Δευτέρα 3 Ιουνίου 2013

Parsing a C/C++ struct in Java

Assume you are a "lucky" guy that your Java application interfaces with a C/C++ application (e.g. a kind of server) which sends you some kind of TCP/UDP network messages you need to parse. An example such C/C++ structure is shown below:


enum Gender { MALE, FEMALE };
struct msg {
  #ifdef INTEL_STYLE
      UCHAR spare4:4;
      UCHAR octal:3;
      UCHAR bool:1;
  #else
      UCHAR bool:1;
      UCHAR octal:3;
      UCHAR spare4:4;
  #endif
  UINT uint;  
  char str[5];
  float flt;

  enum Gender gender;
}


If your C/C++ application runs on an INTEL (x86) based machine architecture, then you receive the bits as little endian (see INTEL_STYLE above), otherwise as big endian (e.g. SPARC machines). Note that the JVM is big endian, too. In the following we assume a big-endian architecture.
In this blog entry we are going to see how you can parse such a message in your receiving Java application. 

What will you need?

  • the javolution library to parse the C/C++ struct in Java
  • a calculator that handles binaries, hexadecimals and decimals (Windows, Linux and MacOSX already provide such calculators. However, they don't handle decimal point numbers, so this online converter will prove useful, too).
The following table shows how the C/C++ data types correspond to Javolution Struct.

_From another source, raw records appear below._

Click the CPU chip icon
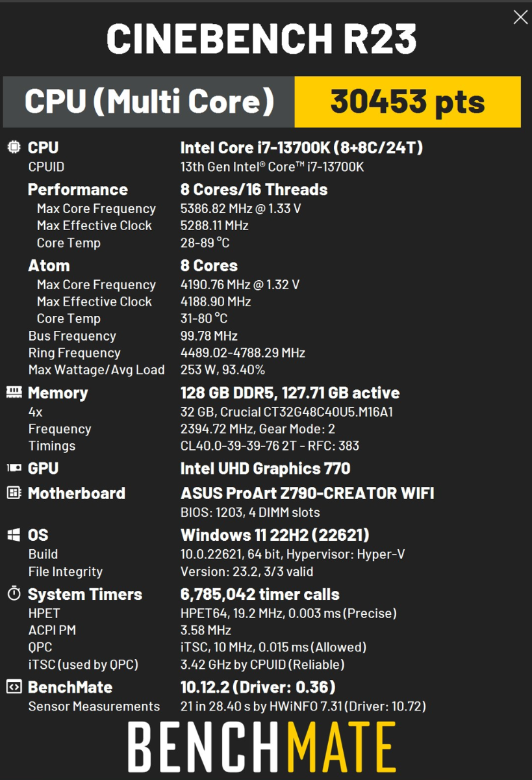Image resolution: width=532 pixels, height=780 pixels. 14,148
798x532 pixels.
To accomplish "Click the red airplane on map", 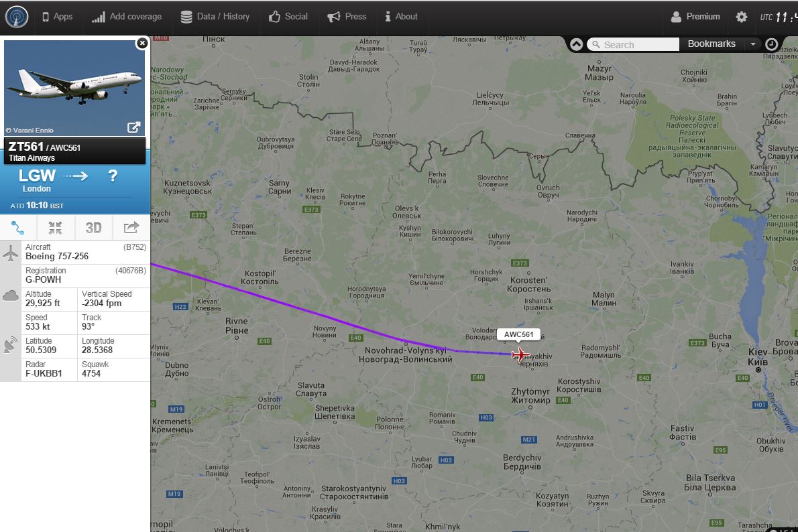I will [x=520, y=354].
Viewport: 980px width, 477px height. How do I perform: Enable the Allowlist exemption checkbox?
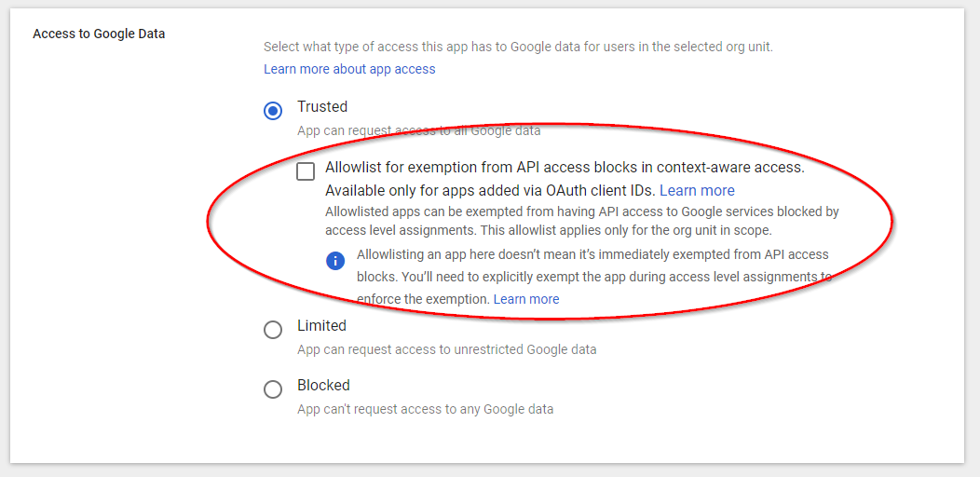tap(306, 171)
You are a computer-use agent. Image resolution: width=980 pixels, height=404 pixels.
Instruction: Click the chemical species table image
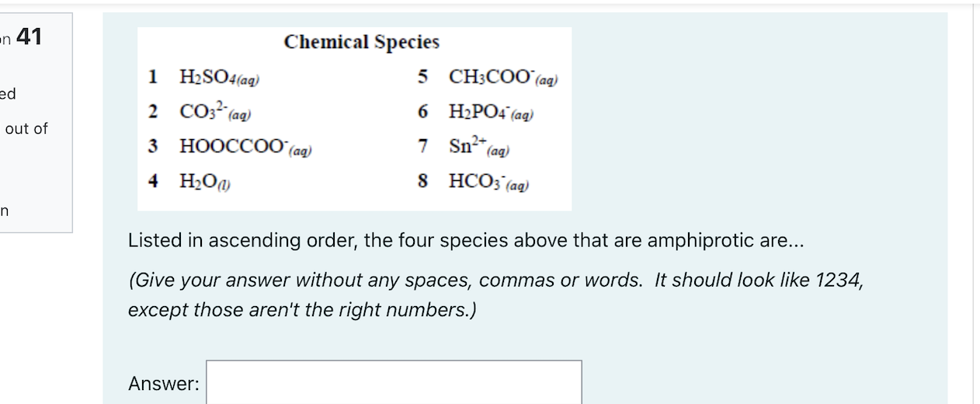point(355,119)
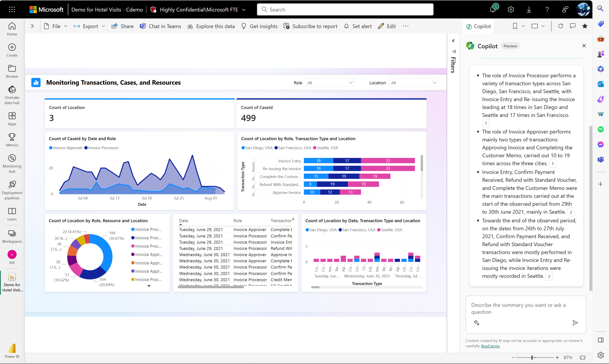Add this report to favorites with the star
609x364 pixels.
coord(585,26)
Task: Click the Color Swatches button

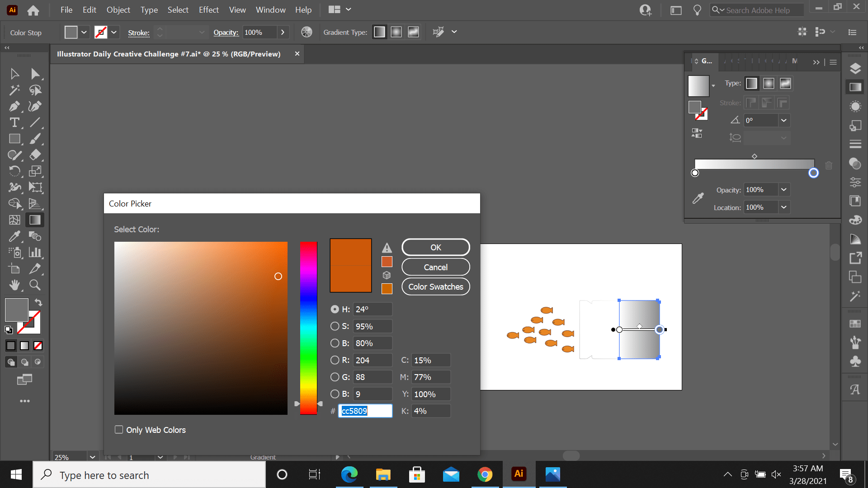Action: tap(435, 286)
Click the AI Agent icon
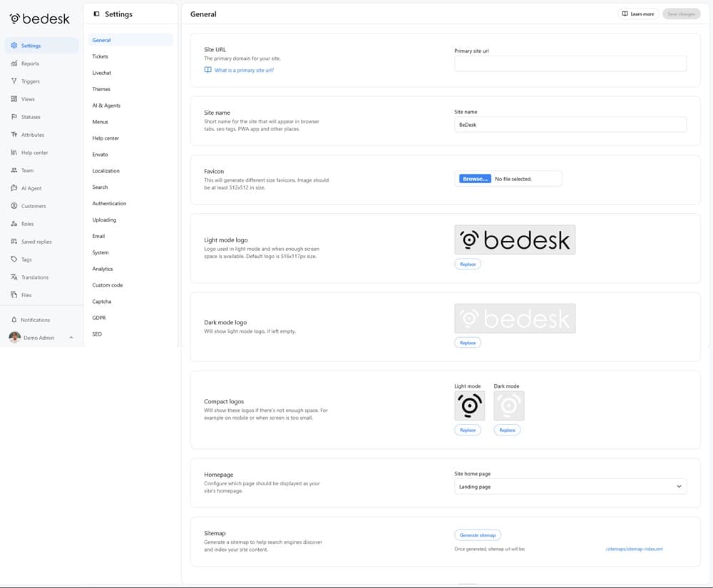 14,188
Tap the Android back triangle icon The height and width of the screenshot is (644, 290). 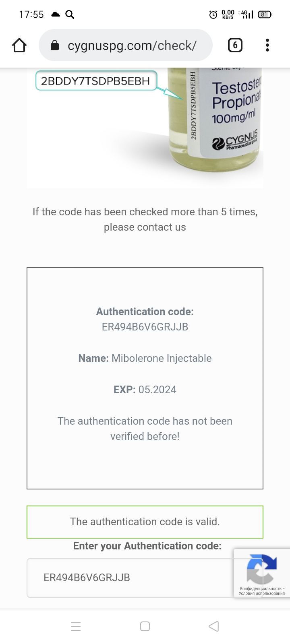(x=214, y=626)
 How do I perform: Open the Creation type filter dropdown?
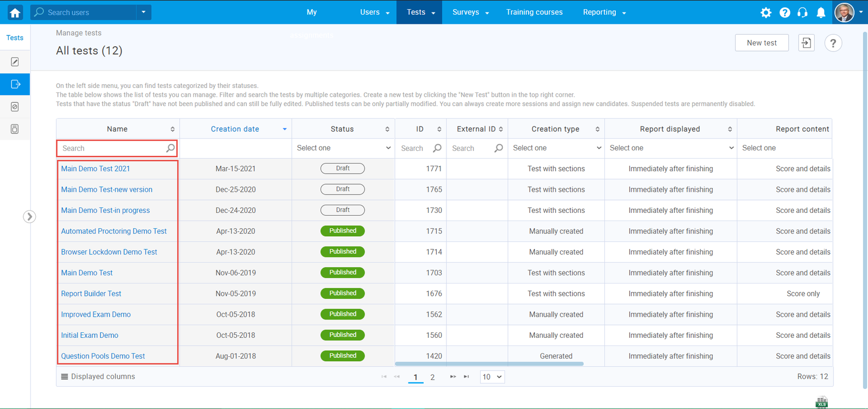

C Java (Javolution Struct)
UCHAR
Unsigned8
UWORD
Unsigned16
UINT
Unsigned32
byte
Signed8
short
Signed16
int
Signed32
long
Signed64
long long
Signed64
float
Float32
double
Float64
pointer
Reference32
char[]
UTF8String
enum
Enum32

Let's get started. 

The following Java class represents the above C/C++ struct in Java:

import java.nio.ByteBuffer;

public class Message extends javolution.io.Struct {     
   private final Unsigned8 bool = new Unsigned8(1);     
   private final Unsigned8 octal = new Unsigned8(3);     
   private final Unsigned8 spare2 = new Unsigned8(4);
   private final Unsigned32 uint = new Unsigned32();

   private final UTF8String str = new UTF8String(5); 
   private final Float32 flt = new Float32();  
   private final Enum32 gender = new Enum32(Gender.values());  

   public Message (byte[] b) {         
       this.setByteBuffer(ByteBuffer.wrap(b), 0);     
   }
   
   public boolean getBool() {      
       return bool.get() != 0;     
   }
   
   public int getOctal() {         
       return octal.get();     
   } 

   public long getUInt() {                 
       return uint.get();
   }

   public String getStr() {             

       return str.get();         
   } 

   public float getFlt() {         
       return flt.get();     
   } 


   public Gender getGender() {
       return gender.get();
   }
 }

enum Gender { MALE, FEMALE };

Our Message class corresponds to the C msg struct. It extends javolution.io.Struct which is an implementation of the java.nio.ByteBuffer. This crash course about Java ByteBuffer provides useful background information. 
The C/C++ struct starts with a UCHAR which corresponds to Unsigned8, i.e. one byte. The numbers after the colons (:) denote how many bits inside the byte represent each field of the UCHAR. Thus, octal:3 means that 3 bits represent the octal field. This in Javolution is represented by Unsigned8(3)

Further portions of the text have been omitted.